### ASSIGNMENT
Produce a word-for-word copy of the lines from the one that contains "Select the Test1 name cell" to the final line of the data below, with all pictures dropped.

### INPUT FOR THIS TASK
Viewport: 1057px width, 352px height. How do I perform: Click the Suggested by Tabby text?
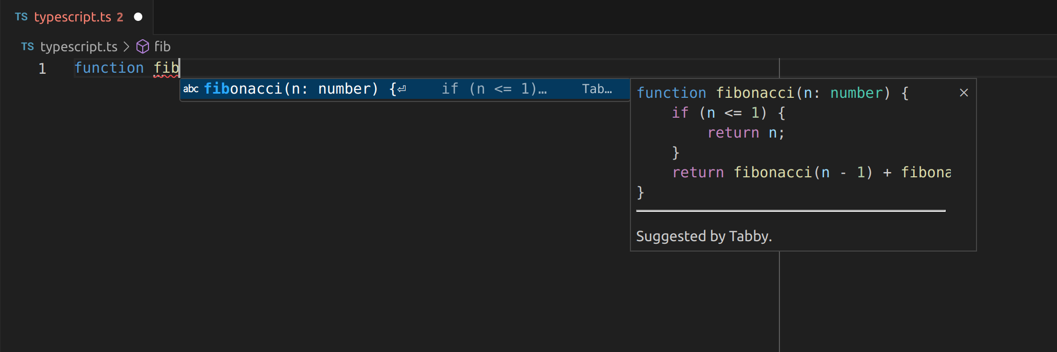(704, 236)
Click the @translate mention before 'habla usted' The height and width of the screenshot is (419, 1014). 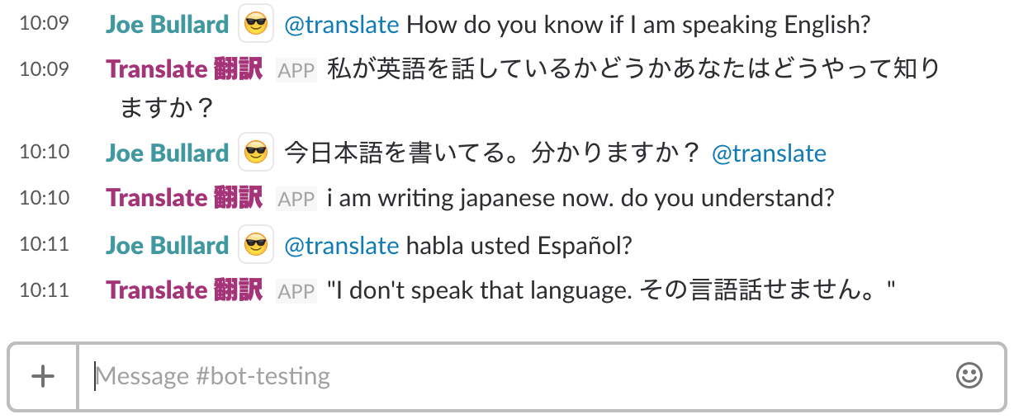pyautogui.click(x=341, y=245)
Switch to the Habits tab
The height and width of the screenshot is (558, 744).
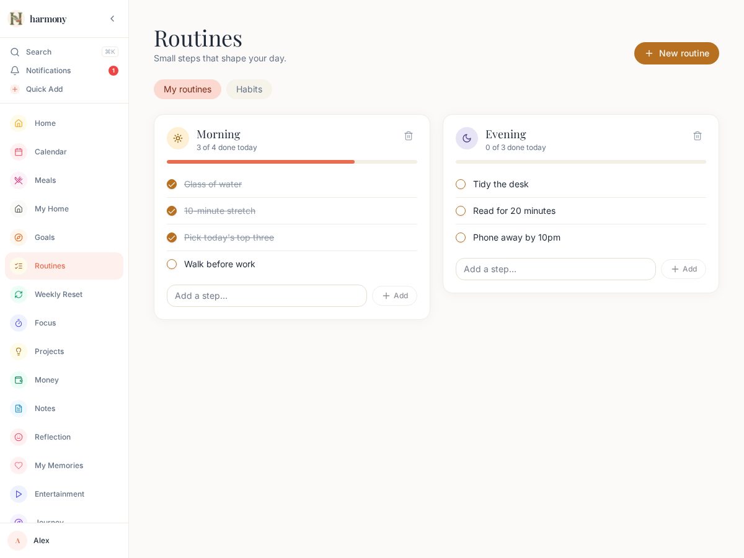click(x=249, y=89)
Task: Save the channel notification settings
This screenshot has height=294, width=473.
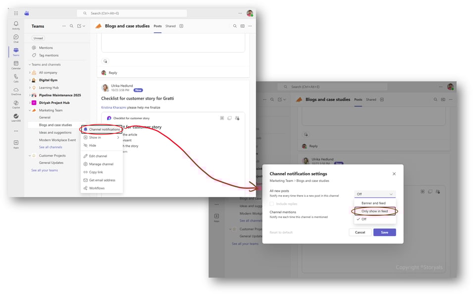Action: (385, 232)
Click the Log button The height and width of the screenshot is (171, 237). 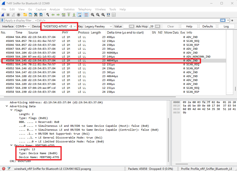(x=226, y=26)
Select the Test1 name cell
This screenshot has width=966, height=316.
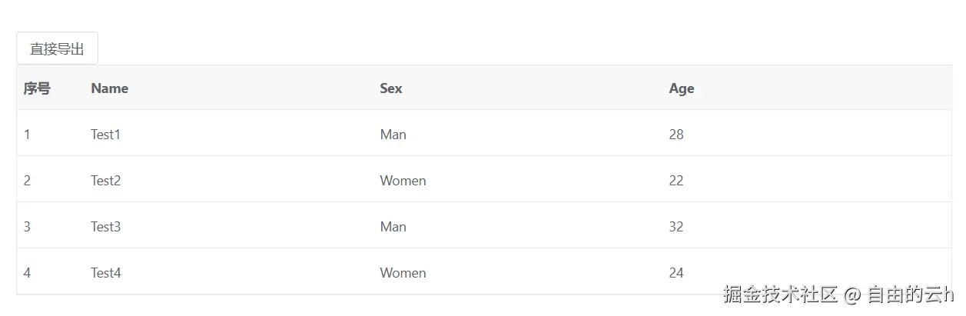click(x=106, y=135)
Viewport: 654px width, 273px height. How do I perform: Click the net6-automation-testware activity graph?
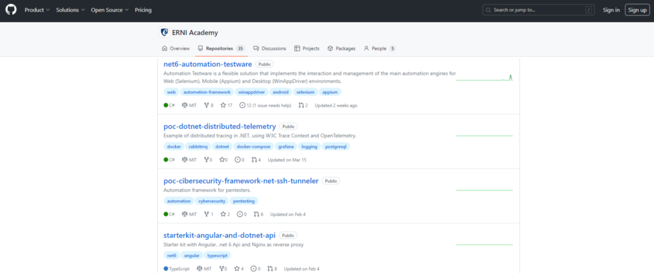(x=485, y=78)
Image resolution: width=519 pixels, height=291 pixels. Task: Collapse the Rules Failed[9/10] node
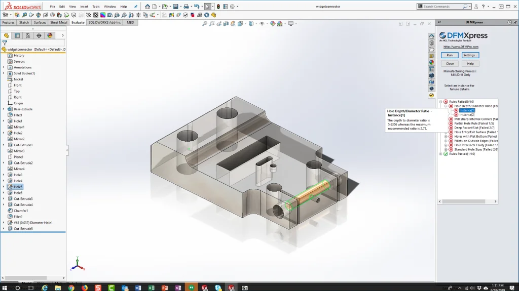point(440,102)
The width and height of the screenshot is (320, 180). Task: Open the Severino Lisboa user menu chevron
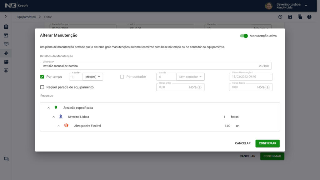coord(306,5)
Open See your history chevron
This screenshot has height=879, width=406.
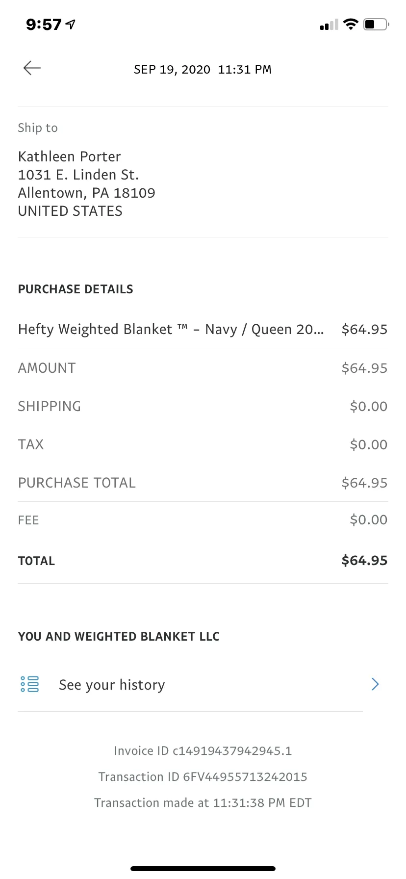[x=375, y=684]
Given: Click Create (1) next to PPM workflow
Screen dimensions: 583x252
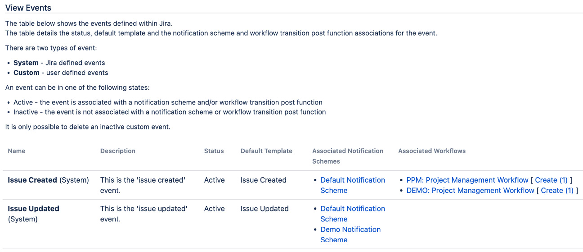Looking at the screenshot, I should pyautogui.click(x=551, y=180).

### OUTPUT OF THE TASK
Select the Test1 name cell
This screenshot has width=966, height=316.
click(x=106, y=135)
Viewport: 654px width, 273px height. How do I perform: Click the net6-automation-testware activity graph?
(x=485, y=78)
Image resolution: width=519 pixels, height=291 pixels. Task: Collapse the Rules Failed[9/10] node
point(440,102)
The width and height of the screenshot is (320, 180). Task: Open the Severino Lisboa user menu chevron
coord(306,5)
Open See your history chevron
This screenshot has height=879, width=406.
[x=375, y=684]
Given: Click Create (1) next to PPM workflow
Screen dimensions: 583x252
Looking at the screenshot, I should pyautogui.click(x=551, y=180).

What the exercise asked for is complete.